**GOAL OF THE EXERCISE**
Output only the lines below that start at the line containing "Image resolution: width=1024 pixels, height=576" and end at the line containing "Task: Open a new browser tab", with both ends kept.

☆ ☆ ☆ ☆ ☆

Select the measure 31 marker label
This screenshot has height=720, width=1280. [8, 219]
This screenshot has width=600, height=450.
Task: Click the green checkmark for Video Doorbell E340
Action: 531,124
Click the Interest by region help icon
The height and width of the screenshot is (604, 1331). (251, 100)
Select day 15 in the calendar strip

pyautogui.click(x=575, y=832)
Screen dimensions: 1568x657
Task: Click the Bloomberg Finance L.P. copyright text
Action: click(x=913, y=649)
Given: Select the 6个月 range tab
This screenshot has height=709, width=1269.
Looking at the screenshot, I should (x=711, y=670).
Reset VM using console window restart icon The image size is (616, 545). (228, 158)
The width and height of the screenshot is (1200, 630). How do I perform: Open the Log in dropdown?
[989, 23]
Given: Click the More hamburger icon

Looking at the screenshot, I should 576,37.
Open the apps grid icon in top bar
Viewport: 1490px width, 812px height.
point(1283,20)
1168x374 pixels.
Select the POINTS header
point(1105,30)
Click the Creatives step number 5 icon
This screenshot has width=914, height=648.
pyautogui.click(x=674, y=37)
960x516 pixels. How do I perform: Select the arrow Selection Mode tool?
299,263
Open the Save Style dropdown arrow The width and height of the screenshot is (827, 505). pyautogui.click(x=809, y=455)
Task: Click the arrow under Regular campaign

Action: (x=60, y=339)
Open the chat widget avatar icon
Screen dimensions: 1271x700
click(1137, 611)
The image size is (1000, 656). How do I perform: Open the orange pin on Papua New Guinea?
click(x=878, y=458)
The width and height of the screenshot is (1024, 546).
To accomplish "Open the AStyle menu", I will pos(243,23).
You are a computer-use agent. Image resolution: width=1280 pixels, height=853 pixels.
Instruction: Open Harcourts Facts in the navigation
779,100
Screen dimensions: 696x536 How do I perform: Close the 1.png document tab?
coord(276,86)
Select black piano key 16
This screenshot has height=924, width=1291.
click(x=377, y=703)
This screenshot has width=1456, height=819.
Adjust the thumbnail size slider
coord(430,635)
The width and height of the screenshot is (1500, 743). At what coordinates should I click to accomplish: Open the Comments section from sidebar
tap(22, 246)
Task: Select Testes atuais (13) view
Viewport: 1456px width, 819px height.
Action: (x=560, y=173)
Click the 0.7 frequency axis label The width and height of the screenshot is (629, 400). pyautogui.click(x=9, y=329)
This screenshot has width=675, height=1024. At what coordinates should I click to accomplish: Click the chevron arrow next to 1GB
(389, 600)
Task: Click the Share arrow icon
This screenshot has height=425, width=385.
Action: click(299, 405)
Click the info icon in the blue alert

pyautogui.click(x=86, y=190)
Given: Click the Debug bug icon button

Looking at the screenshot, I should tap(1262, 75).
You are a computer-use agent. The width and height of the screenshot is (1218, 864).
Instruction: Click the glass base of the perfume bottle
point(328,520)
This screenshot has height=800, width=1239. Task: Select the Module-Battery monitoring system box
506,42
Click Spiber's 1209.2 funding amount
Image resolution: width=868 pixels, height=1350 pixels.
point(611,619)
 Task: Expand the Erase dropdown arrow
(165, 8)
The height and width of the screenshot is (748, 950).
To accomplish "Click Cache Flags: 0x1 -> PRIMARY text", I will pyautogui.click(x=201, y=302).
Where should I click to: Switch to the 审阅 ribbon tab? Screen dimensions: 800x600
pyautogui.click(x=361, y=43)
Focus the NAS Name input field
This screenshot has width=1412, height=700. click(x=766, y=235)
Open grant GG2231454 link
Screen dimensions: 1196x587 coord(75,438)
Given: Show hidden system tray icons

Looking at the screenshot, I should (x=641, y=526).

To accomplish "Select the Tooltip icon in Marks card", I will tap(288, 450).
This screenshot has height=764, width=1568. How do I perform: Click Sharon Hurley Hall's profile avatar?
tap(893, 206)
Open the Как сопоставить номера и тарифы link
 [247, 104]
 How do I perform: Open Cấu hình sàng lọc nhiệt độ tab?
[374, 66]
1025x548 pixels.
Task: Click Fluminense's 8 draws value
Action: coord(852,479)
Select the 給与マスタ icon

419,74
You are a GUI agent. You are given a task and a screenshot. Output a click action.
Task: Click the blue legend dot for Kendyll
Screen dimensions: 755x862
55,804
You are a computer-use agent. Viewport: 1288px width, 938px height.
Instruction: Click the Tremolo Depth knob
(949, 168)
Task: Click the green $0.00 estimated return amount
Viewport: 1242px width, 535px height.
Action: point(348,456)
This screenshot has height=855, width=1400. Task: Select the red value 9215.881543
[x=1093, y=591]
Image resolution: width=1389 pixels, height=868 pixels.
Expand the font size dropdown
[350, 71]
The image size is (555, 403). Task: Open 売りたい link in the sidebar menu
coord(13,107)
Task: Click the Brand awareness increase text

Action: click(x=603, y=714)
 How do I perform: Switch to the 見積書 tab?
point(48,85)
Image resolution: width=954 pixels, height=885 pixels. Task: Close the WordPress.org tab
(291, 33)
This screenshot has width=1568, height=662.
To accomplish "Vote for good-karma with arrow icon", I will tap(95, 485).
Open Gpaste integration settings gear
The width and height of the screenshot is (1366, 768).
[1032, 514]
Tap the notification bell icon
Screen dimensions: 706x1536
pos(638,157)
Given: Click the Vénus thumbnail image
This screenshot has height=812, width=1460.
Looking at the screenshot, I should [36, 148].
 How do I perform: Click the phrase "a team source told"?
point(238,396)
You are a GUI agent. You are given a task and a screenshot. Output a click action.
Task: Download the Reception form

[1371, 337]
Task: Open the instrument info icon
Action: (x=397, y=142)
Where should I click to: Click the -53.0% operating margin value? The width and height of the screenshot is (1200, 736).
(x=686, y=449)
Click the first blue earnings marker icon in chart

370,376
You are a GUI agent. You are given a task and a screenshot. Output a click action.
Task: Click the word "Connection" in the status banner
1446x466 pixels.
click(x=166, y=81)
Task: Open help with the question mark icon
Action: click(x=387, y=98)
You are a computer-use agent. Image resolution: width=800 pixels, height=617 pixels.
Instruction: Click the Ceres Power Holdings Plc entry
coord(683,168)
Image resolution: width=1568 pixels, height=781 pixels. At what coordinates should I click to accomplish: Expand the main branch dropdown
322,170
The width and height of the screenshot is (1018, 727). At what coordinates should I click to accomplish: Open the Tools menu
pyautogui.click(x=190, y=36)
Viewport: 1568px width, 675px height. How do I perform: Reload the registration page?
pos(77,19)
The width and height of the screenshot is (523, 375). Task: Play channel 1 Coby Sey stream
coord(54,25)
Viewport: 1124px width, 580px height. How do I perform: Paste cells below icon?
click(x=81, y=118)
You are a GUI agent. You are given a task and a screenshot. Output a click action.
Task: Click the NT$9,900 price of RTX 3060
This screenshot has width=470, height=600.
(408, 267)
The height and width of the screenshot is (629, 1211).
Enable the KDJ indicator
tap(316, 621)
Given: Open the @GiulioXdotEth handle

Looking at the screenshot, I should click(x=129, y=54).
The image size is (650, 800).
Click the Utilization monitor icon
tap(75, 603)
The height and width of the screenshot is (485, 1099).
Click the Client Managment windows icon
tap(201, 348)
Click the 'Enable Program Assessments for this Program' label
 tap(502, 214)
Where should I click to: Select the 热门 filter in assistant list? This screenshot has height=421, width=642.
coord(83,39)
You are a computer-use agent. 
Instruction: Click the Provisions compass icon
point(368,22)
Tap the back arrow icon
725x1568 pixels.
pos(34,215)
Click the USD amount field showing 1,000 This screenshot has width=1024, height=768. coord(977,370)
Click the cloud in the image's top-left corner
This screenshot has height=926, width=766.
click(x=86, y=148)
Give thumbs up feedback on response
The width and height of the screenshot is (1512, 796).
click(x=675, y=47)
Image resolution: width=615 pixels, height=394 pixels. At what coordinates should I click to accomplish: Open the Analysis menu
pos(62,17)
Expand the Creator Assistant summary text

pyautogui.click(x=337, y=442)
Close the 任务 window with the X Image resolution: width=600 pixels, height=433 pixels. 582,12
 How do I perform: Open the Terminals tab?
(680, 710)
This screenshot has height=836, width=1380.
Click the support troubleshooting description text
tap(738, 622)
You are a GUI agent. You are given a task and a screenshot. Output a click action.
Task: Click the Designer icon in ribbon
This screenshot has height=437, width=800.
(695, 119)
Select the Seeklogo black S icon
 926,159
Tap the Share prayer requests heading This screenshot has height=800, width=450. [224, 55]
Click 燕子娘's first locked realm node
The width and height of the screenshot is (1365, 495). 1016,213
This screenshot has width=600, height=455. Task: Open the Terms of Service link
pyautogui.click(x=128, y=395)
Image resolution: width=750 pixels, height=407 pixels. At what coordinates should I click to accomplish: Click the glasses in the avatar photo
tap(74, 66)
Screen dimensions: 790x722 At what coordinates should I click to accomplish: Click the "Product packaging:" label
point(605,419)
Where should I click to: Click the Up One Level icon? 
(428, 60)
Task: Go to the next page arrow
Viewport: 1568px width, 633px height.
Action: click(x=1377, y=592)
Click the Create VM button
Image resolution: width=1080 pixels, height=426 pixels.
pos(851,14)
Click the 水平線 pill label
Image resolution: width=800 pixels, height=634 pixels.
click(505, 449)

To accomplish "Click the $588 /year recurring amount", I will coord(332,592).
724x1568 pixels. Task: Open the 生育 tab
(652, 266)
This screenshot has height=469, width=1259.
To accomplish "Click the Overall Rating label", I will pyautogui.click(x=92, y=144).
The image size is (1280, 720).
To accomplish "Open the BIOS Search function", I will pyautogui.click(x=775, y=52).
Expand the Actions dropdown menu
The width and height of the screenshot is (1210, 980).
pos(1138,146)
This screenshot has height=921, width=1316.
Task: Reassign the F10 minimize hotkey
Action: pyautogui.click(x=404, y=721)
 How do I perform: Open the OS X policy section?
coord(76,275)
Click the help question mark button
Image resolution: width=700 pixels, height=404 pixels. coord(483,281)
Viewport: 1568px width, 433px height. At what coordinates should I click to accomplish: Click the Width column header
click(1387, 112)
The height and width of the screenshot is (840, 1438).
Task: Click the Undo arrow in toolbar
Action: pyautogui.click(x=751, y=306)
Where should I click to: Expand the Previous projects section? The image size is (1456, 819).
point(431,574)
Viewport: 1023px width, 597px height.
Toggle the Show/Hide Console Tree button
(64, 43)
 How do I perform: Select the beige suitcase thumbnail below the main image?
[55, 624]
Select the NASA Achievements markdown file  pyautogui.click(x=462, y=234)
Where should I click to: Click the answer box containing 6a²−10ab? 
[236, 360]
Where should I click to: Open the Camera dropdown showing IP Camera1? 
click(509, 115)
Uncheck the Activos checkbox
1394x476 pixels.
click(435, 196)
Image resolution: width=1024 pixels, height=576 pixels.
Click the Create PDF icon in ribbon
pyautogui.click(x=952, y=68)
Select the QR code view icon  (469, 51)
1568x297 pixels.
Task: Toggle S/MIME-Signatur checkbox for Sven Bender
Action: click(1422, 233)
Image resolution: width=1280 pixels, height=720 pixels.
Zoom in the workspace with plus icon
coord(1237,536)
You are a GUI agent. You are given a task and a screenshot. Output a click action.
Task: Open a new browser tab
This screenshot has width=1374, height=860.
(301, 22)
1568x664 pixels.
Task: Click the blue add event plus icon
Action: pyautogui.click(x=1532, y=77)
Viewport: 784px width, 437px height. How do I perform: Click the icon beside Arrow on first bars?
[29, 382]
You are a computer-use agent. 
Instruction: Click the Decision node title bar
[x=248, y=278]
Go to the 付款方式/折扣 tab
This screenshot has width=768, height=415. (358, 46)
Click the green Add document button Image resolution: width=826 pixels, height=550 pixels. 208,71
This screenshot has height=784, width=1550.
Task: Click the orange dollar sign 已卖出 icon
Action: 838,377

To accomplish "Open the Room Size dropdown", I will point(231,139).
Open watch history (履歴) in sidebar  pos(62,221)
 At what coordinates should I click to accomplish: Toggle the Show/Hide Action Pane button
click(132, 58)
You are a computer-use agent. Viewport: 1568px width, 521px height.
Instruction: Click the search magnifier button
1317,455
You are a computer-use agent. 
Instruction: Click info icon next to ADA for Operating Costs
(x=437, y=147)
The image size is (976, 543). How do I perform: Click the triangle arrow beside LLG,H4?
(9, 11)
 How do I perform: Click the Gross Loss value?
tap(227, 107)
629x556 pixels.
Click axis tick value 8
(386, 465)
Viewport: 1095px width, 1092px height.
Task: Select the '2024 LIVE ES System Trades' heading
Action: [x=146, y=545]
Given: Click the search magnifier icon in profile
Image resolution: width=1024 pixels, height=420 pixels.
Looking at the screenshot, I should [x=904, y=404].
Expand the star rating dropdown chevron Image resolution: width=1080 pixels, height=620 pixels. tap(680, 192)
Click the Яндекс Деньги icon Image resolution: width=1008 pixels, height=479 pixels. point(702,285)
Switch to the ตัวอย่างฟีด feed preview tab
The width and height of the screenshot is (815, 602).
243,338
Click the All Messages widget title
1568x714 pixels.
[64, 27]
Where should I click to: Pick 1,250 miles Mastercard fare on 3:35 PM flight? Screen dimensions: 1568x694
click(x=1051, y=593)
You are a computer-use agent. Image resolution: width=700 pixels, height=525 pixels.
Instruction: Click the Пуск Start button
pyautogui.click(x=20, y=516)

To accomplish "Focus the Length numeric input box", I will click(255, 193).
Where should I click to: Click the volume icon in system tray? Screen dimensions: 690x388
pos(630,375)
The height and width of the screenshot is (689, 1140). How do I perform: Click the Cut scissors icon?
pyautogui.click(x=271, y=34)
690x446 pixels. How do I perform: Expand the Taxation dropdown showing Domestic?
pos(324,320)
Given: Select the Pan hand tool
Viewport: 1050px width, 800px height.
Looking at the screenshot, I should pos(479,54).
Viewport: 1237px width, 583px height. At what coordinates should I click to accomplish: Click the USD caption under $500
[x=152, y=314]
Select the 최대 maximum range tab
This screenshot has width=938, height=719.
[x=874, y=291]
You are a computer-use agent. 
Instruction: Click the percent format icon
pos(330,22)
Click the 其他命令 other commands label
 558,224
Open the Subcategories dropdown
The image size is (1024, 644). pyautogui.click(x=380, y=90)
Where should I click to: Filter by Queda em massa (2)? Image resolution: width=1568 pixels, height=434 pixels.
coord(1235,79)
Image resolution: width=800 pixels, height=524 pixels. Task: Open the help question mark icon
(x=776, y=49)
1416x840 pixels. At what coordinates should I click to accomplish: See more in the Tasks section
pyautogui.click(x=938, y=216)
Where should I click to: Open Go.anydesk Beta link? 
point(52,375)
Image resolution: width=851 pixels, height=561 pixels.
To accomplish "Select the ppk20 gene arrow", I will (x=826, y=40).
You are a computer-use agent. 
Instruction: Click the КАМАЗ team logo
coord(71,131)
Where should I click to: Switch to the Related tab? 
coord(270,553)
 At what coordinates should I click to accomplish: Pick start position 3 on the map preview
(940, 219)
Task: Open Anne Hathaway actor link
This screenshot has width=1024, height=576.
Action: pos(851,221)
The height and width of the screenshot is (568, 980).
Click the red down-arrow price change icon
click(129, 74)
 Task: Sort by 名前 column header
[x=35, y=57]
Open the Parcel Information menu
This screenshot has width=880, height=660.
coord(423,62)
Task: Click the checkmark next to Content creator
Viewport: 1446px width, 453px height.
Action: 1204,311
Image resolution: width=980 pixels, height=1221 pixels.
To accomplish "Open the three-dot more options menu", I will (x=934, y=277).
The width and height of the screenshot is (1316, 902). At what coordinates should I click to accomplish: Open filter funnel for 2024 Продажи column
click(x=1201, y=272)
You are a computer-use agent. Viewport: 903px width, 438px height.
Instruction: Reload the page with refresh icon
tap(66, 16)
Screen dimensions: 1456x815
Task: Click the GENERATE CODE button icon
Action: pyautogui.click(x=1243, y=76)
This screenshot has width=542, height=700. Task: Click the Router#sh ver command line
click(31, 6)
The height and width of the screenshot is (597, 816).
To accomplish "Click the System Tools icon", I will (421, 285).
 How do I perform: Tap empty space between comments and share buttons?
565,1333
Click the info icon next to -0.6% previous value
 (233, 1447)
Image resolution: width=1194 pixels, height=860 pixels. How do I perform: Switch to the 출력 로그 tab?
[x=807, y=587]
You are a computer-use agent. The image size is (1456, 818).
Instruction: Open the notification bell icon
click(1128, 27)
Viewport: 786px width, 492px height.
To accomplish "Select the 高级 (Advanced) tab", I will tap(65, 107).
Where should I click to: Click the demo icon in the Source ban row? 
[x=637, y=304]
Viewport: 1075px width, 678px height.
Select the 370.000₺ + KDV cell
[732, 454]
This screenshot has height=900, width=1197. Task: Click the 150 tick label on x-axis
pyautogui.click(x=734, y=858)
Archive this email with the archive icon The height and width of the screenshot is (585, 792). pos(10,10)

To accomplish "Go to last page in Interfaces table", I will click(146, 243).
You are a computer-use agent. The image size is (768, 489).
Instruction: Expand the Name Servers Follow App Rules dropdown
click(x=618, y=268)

☆ ☆ ☆ ☆ ☆

**YOUR RESPONSE**
Image resolution: width=1024 pixels, height=576 pixels.
Click the Create PDF icon in ribbon
pyautogui.click(x=952, y=68)
Select the QR code view icon  (469, 51)
1568x297 pixels.
Task: Toggle S/MIME-Signatur checkbox for Sven Bender
Action: click(1422, 233)
Image resolution: width=1280 pixels, height=720 pixels.
Zoom in the workspace with plus icon
coord(1237,536)
You are a GUI agent. You are given a task and a screenshot. Output a click action.
Task: Open a new browser tab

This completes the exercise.